_Task goal:_ Look through the records below for the line with "Viewport: 1747px width, 852px height." and the line with "Task: Open the blue Цвет 1 swatch", then return those lines and all lines between, exactly.
--
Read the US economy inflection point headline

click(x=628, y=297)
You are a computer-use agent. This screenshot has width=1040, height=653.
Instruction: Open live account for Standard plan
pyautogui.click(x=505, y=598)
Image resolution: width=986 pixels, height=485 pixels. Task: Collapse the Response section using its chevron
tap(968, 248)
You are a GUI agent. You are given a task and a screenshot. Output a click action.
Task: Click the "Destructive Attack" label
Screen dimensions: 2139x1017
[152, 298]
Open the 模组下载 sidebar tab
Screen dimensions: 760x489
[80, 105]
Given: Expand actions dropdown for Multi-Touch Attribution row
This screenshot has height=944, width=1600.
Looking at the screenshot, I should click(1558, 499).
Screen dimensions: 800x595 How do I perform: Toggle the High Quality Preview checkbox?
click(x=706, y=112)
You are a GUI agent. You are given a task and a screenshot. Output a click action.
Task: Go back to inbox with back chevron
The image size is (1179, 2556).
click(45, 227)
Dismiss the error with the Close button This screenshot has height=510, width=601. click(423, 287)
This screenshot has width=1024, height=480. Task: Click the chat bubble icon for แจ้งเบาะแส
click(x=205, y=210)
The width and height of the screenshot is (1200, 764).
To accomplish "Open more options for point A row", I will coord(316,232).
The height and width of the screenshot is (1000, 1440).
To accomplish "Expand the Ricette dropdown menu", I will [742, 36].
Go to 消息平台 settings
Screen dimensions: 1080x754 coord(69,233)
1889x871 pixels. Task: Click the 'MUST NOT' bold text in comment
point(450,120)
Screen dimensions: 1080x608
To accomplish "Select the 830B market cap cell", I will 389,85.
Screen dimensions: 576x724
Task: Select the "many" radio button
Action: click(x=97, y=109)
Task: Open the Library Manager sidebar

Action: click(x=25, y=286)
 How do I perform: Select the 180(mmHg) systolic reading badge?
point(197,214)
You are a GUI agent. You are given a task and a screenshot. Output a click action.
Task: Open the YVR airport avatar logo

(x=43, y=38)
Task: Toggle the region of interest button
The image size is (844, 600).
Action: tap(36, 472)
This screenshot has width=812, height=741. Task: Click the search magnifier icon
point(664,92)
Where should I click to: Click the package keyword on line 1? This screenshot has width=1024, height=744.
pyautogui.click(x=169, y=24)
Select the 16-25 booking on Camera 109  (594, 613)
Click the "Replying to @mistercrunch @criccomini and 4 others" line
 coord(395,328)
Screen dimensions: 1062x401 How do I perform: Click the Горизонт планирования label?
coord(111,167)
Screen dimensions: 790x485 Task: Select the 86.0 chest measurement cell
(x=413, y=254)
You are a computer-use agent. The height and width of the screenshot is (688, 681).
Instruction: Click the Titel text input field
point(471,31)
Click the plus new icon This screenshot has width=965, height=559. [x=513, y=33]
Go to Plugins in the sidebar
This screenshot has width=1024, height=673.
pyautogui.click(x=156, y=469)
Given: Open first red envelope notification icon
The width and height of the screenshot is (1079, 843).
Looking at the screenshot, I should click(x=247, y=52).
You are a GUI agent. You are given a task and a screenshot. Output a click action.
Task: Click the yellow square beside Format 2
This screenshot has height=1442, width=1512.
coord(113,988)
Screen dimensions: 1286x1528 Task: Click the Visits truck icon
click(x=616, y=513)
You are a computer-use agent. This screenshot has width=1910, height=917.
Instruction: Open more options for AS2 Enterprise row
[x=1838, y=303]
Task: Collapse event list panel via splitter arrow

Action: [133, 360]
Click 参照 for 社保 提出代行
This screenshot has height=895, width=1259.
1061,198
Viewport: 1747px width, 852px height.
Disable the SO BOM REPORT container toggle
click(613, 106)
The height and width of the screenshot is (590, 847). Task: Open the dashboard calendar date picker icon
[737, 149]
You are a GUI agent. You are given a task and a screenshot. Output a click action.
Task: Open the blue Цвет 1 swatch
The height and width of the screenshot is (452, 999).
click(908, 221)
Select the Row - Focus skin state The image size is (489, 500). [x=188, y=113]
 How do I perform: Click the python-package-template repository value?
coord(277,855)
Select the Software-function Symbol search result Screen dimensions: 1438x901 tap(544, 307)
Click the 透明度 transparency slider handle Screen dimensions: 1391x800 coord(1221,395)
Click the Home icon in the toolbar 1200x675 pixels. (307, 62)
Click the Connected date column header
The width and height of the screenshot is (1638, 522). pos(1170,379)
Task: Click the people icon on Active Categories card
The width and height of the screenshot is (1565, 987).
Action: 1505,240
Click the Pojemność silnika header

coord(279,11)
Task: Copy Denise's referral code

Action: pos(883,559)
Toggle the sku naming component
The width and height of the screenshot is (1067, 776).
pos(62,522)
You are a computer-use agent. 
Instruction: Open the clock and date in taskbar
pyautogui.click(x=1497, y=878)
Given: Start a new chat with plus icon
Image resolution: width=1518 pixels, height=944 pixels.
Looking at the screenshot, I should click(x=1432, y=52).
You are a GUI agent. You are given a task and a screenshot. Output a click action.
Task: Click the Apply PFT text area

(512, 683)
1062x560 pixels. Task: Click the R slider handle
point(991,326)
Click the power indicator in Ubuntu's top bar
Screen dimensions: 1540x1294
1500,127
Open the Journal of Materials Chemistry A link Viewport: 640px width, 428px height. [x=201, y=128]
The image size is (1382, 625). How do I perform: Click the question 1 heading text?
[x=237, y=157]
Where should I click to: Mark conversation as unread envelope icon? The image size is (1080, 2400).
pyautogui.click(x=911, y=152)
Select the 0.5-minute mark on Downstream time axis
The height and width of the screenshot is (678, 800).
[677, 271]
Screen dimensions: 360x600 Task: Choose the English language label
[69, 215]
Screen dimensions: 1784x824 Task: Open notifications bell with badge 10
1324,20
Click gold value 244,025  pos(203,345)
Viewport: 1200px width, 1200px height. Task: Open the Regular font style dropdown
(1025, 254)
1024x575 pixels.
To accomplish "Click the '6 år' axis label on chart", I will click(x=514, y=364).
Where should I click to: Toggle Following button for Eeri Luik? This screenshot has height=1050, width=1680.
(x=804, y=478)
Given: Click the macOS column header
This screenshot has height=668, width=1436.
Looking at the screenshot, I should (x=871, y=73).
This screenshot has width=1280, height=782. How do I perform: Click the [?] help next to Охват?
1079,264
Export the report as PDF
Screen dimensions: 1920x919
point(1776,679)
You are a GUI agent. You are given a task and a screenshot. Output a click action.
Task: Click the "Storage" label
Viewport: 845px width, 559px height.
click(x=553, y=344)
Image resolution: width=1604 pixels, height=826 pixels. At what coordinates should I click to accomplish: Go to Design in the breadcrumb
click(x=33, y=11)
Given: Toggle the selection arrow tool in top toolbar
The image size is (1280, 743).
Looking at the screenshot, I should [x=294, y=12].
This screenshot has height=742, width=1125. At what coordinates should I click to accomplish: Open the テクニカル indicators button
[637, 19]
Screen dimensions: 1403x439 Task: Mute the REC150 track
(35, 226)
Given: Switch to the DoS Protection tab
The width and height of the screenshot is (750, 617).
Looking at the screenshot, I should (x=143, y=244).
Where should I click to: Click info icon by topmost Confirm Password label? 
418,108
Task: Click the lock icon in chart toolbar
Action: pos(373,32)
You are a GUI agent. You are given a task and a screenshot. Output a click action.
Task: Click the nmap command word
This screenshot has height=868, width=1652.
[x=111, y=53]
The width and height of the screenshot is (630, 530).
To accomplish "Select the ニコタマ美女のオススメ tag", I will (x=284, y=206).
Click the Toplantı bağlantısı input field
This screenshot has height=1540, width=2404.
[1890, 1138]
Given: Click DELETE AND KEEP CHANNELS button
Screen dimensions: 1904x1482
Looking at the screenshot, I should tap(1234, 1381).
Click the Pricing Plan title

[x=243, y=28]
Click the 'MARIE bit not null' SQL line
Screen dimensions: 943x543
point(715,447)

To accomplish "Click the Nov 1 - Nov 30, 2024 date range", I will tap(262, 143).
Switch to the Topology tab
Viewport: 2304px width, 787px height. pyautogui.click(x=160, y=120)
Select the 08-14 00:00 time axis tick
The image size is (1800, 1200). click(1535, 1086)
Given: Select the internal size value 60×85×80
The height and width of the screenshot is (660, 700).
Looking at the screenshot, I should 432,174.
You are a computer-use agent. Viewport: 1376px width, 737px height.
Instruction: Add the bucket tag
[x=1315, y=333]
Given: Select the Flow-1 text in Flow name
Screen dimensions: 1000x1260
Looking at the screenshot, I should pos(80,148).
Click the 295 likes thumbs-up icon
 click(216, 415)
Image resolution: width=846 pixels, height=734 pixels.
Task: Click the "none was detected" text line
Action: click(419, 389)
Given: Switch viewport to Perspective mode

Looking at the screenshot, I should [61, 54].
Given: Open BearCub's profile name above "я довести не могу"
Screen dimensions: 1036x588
--
_Expected output:_
Viewport: 1747px width, 852px height.
Disable the SO BOM REPORT container toggle
click(613, 106)
The height and width of the screenshot is (590, 847). Task: Open the dashboard calendar date picker icon
[737, 149]
You are a GUI agent. You are given a task and a screenshot. Output a click action.
Task: Open the blue Цвет 1 swatch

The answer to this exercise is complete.